- What to work on
Reproduce the records verbatim, from the very first line down to the line containing "The image size is (1366, 768).", including that line.

Entries on target coordinates
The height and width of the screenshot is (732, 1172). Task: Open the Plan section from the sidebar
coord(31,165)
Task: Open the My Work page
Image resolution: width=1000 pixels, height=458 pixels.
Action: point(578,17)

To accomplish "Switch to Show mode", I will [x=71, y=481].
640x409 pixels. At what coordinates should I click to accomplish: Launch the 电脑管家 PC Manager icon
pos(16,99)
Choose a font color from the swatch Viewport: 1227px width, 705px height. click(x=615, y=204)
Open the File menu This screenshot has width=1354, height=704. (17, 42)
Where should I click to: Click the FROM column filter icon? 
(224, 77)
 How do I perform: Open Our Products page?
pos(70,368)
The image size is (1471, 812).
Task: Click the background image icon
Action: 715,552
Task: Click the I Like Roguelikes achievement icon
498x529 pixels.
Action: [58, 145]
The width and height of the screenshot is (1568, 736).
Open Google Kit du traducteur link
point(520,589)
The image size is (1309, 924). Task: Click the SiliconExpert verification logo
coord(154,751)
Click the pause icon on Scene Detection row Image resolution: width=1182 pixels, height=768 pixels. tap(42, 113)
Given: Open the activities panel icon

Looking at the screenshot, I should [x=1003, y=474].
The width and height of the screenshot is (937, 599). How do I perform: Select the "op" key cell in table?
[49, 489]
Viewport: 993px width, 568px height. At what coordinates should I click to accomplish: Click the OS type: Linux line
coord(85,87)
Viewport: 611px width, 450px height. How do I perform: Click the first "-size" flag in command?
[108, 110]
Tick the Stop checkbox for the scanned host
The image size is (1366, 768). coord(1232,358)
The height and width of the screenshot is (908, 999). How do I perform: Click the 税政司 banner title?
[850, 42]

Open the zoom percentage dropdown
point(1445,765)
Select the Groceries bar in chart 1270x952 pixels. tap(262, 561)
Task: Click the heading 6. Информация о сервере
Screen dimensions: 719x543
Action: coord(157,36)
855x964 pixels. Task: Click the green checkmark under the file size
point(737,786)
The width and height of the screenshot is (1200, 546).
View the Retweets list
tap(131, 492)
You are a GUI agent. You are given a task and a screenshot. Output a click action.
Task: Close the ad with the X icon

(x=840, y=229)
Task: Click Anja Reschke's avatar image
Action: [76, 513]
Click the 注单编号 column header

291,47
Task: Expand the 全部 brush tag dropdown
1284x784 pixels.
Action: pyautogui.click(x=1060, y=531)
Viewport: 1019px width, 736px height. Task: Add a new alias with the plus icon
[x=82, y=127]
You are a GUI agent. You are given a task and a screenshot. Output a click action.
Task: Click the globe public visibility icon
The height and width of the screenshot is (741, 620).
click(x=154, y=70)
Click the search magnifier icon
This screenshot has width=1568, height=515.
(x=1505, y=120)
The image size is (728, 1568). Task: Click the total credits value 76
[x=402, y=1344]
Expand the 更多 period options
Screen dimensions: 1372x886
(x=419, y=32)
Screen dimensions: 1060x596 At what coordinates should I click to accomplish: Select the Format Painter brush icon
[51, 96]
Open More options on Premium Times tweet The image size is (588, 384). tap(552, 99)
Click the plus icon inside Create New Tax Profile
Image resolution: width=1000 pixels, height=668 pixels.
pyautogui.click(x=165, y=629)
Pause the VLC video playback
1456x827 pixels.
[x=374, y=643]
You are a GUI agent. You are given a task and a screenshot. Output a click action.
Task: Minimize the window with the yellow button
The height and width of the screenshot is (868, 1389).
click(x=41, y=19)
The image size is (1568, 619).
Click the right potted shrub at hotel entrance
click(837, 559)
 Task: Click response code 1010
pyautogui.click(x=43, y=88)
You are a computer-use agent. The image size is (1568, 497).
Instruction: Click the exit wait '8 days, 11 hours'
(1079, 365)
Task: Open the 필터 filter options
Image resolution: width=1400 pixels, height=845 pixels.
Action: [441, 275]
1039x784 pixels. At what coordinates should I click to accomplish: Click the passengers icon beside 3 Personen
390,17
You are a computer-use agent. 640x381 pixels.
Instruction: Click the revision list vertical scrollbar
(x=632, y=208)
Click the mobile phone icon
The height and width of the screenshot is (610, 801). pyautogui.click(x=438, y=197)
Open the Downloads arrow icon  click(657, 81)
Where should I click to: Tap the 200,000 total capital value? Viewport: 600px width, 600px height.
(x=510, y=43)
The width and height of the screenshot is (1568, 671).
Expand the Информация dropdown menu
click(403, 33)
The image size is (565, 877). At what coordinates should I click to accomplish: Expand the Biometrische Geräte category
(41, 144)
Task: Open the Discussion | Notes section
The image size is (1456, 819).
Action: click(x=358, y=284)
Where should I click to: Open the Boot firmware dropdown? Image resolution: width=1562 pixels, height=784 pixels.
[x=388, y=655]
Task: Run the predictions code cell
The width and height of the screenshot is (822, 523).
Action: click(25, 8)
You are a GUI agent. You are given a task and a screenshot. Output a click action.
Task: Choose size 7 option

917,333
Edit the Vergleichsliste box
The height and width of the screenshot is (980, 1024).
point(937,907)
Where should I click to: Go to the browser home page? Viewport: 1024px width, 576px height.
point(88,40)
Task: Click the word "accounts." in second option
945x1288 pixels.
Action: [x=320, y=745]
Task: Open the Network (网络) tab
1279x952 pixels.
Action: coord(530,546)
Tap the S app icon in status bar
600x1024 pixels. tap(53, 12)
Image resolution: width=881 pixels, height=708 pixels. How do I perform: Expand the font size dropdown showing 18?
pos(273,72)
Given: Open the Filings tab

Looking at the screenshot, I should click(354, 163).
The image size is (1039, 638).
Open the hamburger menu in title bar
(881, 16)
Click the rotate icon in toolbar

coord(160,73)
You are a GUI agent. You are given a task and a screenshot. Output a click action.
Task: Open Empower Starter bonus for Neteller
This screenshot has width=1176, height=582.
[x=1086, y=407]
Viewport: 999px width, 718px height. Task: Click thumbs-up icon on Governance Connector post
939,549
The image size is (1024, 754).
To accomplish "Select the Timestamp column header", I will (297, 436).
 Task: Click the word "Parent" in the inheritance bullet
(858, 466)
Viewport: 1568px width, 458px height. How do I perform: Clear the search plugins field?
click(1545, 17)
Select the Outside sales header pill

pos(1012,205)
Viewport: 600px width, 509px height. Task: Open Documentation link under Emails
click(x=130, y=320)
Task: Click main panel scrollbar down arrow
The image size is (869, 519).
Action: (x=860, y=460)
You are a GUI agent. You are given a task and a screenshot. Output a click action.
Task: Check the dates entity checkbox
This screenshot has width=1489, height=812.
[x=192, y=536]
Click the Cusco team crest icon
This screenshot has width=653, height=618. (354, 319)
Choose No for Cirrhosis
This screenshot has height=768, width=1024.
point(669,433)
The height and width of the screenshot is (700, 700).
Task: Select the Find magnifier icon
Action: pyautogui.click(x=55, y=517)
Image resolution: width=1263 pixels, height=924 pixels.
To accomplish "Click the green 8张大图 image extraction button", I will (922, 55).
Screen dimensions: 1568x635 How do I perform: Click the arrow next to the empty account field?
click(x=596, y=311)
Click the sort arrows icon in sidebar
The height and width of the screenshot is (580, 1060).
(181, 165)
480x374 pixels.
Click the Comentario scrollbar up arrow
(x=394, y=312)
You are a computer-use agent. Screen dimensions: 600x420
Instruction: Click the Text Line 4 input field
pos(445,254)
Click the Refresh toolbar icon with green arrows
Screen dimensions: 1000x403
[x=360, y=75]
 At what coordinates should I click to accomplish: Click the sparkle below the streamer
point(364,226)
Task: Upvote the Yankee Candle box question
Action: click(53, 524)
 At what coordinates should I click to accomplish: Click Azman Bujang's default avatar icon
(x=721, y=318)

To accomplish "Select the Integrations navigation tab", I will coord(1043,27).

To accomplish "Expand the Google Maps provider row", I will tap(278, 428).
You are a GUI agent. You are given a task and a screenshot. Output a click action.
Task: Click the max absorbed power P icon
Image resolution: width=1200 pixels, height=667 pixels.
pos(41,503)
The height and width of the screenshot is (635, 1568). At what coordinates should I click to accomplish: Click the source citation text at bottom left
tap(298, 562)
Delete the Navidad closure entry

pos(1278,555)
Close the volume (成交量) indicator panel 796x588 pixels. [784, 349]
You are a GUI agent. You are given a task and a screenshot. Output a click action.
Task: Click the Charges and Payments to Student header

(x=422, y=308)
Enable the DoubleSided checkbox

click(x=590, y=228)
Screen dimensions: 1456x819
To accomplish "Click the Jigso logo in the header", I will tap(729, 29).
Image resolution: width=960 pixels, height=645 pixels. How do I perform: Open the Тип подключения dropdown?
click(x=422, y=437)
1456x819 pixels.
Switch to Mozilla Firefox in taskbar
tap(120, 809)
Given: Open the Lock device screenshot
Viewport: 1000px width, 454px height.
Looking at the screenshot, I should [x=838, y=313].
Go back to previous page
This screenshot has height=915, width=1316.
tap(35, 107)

- Solved problem
The height and width of the screenshot is (732, 1172). Task: Open the Plan section from the sidebar
coord(31,165)
Task: Open the My Work page
Image resolution: width=1000 pixels, height=458 pixels.
Action: point(578,17)

To accomplish "Switch to Show mode", I will [x=71, y=481].
640x409 pixels. At what coordinates should I click to accomplish: Launch the 电脑管家 PC Manager icon
pos(16,99)
Choose a font color from the swatch Viewport: 1227px width, 705px height. click(x=615, y=204)
Open the File menu This screenshot has width=1354, height=704. (17, 42)
Where should I click to: Click the FROM column filter icon? 
(224, 77)
 How do I perform: Open Our Products page?
pos(70,368)
The image size is (1471, 812).
Task: Click the background image icon
Action: 715,552
Task: Click the I Like Roguelikes achievement icon
498x529 pixels.
Action: [58, 145]
The width and height of the screenshot is (1568, 736).
Open Google Kit du traducteur link
point(520,589)
The image size is (1309, 924). Task: Click the SiliconExpert verification logo
coord(154,751)
Click the pause icon on Scene Detection row Image resolution: width=1182 pixels, height=768 pixels. tap(42, 113)
Given: Open the activities panel icon

Looking at the screenshot, I should [x=1003, y=474].
The width and height of the screenshot is (937, 599). How do I perform: Select the "op" key cell in table?
[49, 489]
Viewport: 993px width, 568px height. At what coordinates should I click to accomplish: Click the OS type: Linux line
coord(85,87)
Viewport: 611px width, 450px height. How do I perform: Click the first "-size" flag in command?
[108, 110]
Tick the Stop checkbox for the scanned host
The image size is (1366, 768). coord(1232,358)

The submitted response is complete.